平家物語巻第三より「赦文(ゆるしぶみ)」です。
中宮徳子が懐妊しますが、難産であるため悪霊調伏の儀式が持たれ、
鬼界カ島の流人たちにも赦免が下ります。
あらすじ
治承二年の正月が来ます。清盛と後白河法皇の確執は深まったままでした。
先年清盛が西光法師を処刑し(「西光被斬」)、大納言成親を流罪に
処したこと(「大納言流罪」)を、後白河法皇はまだ怒っており、清盛も後白河法皇が
鹿谷の陰謀に加担していたことを知って以来、警戒していたのです。
同七日、東の空に彗星が出ます(不吉な前兆)。
そのころ中宮徳子が懐妊し、皇子ご誕生の祈りが熱心に捧げられます。
難産を鎮める儀式の場で、霊媒となる童に悪霊が乗り移ります。
保元の乱に敗れた讃岐院や藤原頼長、昨年処刑された西光法師、鬼界が島の流人どもの
生霊のようでした。
清盛は讃岐院の死霊を鎮めるためその墓所に勅旨を送り、「崇徳天皇」という号を送ります。
藤原頼長に増官・贈位が行われます。
門脇宰相教盛は、重盛に「鬼界が島の流人たちを召し返すことが一番の功徳です」と言います。

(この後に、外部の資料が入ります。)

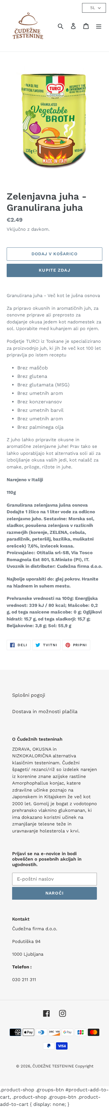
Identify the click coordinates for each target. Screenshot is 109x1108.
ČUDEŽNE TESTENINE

鬼界が島に流された丹波少将成経は教盛の娘婿なのです。重盛はこれを清盛に伝えます。
清盛はほかの二人は赦したが、俊寛は赦しませんでした。
こうして鬼界が島へ、赦免の使者が出発します。
(→次章「足摺」へ)
伏線の多い章です。鬼界が島の流人を
全員釈放すべきところを、一人残した、その中途半端さ。これは将来に禍根を残すでしょう。
平家物語は安徳天皇の誕生からして将来に暗い影がさす描き方をしているのです。ここがポイントです。
俊寛一人が赦免に漏れた理由は、清盛の台詞によると、「ワシが目をかけてやったのに
裏切りおって」という、可愛さ余って憎さ百倍な感じですが、「愚管抄」などによると
使いが到着した時にすでに俊寛は死んでいたようです。